Neste artigo, você vai entender o que a lei brasileira define sobre cada situação, conhecer as penas e, principalmente, saber como proteger sua frota e agir com rapidez diante de qualquer uma dessas ocorrências.
O que diferencia furto e roubo segundo a legislação brasileira?
Ambos são crimes contra o patrimônio e geram prejuízos reais. A diferença na classificação, porém, afeta diretamente a pena imposta ao criminoso, o registro do boletim de ocorrência e a forma como a seguradora trata o sinistro.
Entenda a diferença:
Furto: subtração sem confronto direto
O furto, previsto no artigo 155 do Código Penal, acontece sem violência ou ameaça. O proprietário geralmente descobre o crime depois: estacionou o carro e, ao retornar, o veículo não está mais lá. Não houve contato com os criminosos nem confronto.
Exemplos comuns de furto de veículos
- Carro levado de estacionamento de rua durante a madrugada.
- Caminhão subtraído de pátio logístico enquanto o motorista descansava.
- Veículo levado de frente a um estabelecimento comercial, sem que o proprietário percebesse.
O Código Penal prevê pena de 1 a 4 anos de reclusão, além de multa, para o furto simples. Se o crime ocorre durante o período noturno, a pena é aumentada em um terço.
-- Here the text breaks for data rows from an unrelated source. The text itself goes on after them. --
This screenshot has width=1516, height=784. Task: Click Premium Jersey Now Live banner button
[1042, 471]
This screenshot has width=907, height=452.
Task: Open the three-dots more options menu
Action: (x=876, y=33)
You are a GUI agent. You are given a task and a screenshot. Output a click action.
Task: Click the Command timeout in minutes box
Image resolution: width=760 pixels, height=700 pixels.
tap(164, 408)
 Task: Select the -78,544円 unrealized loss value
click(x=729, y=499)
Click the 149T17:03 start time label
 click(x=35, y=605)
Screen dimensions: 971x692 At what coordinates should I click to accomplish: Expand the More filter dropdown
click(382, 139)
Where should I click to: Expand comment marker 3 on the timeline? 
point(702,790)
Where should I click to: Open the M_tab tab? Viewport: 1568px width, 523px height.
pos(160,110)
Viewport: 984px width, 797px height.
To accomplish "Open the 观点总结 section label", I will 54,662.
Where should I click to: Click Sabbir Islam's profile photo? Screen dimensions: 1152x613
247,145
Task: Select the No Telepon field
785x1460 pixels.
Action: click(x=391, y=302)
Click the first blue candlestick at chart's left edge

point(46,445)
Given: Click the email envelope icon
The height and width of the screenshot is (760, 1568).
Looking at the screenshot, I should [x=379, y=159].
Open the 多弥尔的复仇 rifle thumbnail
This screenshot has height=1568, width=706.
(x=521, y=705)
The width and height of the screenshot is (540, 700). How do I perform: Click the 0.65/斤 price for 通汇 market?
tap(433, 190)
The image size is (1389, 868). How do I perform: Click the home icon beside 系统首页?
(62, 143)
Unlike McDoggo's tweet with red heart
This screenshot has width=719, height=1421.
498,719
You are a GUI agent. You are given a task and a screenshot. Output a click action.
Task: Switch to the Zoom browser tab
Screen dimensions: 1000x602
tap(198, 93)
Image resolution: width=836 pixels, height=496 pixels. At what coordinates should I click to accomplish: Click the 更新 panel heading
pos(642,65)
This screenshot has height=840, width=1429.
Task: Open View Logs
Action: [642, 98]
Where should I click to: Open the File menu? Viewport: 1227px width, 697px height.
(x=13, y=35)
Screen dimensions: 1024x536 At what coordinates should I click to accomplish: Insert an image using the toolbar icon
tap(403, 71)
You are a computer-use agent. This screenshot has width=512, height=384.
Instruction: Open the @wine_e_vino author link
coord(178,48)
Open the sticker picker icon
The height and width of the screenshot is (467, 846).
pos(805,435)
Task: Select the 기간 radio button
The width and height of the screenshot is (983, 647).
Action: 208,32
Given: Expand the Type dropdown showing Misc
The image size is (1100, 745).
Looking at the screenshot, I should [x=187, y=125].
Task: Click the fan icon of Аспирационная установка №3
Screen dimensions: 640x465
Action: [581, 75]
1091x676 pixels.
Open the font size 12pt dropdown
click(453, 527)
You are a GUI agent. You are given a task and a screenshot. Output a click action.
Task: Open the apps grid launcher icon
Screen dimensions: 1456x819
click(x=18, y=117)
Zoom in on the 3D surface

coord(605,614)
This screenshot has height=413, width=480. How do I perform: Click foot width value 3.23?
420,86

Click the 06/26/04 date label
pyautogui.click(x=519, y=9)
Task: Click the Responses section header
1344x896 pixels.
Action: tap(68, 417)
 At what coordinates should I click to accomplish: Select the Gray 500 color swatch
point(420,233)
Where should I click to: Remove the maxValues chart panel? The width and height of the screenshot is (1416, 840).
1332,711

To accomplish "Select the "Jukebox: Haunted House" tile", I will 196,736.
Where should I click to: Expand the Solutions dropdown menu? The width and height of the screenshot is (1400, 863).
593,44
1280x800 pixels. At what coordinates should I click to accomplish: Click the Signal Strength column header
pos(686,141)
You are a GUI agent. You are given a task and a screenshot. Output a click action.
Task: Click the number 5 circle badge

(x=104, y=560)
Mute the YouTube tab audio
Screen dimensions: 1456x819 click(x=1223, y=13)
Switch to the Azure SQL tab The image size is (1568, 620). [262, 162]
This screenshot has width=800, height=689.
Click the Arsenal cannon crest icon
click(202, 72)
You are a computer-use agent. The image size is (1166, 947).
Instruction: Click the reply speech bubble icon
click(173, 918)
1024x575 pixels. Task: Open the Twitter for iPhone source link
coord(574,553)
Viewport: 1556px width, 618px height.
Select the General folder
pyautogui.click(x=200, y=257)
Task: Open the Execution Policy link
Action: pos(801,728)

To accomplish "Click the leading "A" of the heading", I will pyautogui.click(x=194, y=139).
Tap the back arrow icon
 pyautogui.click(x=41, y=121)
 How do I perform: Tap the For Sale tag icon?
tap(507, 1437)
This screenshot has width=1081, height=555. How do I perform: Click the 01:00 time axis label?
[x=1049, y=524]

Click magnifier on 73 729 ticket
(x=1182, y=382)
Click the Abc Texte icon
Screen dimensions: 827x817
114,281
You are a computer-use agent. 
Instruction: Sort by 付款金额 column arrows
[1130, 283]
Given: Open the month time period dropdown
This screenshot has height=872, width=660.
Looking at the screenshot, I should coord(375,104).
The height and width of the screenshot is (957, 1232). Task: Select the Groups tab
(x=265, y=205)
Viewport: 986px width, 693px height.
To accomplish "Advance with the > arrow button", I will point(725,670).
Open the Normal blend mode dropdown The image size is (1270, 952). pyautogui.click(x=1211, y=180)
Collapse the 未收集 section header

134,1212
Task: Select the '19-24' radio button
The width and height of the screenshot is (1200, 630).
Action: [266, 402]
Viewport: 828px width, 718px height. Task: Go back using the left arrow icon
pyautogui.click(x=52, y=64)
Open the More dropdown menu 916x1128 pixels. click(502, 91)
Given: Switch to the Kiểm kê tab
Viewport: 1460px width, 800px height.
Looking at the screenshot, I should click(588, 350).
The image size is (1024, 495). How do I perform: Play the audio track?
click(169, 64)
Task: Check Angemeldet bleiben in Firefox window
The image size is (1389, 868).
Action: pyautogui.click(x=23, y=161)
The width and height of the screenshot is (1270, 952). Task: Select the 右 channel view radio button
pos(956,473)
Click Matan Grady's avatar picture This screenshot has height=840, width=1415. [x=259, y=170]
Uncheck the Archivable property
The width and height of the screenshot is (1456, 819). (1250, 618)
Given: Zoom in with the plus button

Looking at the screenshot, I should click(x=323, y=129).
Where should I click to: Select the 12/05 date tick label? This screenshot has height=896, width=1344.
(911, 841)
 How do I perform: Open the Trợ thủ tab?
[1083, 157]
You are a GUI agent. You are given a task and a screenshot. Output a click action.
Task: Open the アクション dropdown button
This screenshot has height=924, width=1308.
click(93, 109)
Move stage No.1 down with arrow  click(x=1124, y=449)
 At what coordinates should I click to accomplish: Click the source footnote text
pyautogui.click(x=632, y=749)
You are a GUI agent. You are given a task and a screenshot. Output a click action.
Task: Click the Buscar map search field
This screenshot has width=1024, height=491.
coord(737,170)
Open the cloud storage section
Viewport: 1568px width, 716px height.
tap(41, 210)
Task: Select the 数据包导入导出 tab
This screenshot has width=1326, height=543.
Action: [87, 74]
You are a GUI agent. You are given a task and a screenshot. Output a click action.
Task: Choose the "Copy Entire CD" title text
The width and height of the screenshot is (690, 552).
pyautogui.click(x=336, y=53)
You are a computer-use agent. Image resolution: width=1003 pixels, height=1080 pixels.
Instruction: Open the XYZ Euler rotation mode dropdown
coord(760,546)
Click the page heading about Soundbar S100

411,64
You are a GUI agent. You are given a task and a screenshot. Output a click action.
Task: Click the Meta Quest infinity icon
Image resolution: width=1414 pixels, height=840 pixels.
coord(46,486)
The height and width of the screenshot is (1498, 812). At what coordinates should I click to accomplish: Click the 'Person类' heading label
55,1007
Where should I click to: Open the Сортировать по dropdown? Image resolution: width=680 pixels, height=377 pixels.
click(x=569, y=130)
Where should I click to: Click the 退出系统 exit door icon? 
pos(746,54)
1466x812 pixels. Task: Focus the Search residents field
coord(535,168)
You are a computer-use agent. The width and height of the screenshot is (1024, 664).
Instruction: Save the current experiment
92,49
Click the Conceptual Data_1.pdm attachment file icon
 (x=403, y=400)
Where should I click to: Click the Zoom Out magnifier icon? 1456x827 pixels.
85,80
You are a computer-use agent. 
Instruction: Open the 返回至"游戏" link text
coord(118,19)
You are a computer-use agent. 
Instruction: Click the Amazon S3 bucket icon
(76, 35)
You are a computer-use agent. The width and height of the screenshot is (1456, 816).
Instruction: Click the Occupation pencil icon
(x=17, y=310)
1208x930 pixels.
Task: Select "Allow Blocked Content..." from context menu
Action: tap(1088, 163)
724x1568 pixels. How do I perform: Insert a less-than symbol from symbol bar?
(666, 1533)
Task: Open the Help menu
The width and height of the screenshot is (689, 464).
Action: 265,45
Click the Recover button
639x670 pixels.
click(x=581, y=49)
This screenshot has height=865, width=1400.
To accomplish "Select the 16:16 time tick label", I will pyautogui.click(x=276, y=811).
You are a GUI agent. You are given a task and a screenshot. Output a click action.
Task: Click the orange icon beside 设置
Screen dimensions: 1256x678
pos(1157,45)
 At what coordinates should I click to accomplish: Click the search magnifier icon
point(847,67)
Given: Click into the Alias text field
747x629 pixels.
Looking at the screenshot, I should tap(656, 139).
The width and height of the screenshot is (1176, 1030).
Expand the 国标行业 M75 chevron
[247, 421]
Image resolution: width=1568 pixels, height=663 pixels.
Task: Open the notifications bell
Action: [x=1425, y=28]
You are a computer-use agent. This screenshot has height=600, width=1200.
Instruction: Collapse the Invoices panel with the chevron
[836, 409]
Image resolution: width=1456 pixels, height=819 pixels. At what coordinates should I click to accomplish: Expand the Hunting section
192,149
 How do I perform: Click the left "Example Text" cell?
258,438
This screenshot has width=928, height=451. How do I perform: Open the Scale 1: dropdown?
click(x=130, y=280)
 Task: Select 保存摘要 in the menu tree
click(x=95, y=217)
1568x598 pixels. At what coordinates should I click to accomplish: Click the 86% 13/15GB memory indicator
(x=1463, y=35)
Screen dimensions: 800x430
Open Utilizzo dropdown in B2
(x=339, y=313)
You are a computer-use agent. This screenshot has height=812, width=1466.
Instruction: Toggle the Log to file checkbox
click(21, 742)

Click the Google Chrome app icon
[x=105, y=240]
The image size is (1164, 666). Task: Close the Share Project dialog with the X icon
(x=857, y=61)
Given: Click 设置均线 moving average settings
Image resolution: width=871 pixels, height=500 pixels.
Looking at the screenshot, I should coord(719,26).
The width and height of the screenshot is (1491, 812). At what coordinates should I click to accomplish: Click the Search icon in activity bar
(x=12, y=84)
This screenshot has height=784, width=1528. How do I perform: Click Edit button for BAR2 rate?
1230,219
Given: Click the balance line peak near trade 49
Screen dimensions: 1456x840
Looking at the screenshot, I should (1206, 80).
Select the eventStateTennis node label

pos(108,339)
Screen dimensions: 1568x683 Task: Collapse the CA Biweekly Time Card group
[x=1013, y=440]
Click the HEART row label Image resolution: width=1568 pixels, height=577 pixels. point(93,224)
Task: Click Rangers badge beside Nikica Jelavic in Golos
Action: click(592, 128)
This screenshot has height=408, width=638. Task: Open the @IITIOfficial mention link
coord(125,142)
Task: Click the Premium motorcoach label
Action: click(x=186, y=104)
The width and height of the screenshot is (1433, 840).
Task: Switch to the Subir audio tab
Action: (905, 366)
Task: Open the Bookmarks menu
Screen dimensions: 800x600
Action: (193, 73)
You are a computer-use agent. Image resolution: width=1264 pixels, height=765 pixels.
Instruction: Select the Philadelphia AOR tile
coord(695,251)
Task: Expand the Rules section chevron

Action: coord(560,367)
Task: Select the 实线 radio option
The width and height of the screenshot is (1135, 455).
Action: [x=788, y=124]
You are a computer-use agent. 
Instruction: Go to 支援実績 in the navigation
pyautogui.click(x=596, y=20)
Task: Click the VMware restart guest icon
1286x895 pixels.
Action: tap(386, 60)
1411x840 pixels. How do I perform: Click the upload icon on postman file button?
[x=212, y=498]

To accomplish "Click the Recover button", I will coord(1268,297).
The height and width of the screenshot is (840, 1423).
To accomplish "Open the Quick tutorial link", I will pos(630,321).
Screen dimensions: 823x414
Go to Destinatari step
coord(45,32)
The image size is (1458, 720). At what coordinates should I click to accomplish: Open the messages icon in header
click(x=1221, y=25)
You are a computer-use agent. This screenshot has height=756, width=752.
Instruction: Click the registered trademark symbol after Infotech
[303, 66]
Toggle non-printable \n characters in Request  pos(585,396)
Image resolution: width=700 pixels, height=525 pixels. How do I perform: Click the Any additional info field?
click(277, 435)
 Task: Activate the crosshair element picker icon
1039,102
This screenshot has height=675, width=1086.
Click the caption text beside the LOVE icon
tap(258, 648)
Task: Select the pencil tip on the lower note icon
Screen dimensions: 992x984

Furto simples e furto qualificado
O furto simples ocorre quando o bem é subtraído sem deixar vestígios da ação. O veículo desaparece e não há sinais de arrombamento, uso de ferramentas ou outros indícios de como o crime foi executado. É o caso, por exemplo, de um carro que some de um estacionamento sem que câmeras ou testemunhas registrem o momento.
O furto qualificado acontece quando há circunstâncias agravantes previstas no parágrafo 4º do artigo 155, como:
- Rompimento de obstáculo (arrombamento de portão, quebra de vidro).
- Abuso de confiança ou fraude.
- Uso de chave falsa.
- Escalada (pular muros, cercas).
- Concurso de duas ou mais pessoas.
Nesses casos, a pena sobe para 2 a 8 anos de reclusão. Se o veículo furtado é transportado para outro estado ou país, a pena varia de 3 a 8 anos.
Roubo: quando há violência ou ameaça
O roubo está definido no artigo 157 do Código Penal. Ocorre quando há uso de violência física, grave ameaça ou qualquer meio que reduza a vítima à impossibilidade de resistência. Em termos práticos, é quando alguém aponta uma arma, usa força ou intimidação para levar seu veículo.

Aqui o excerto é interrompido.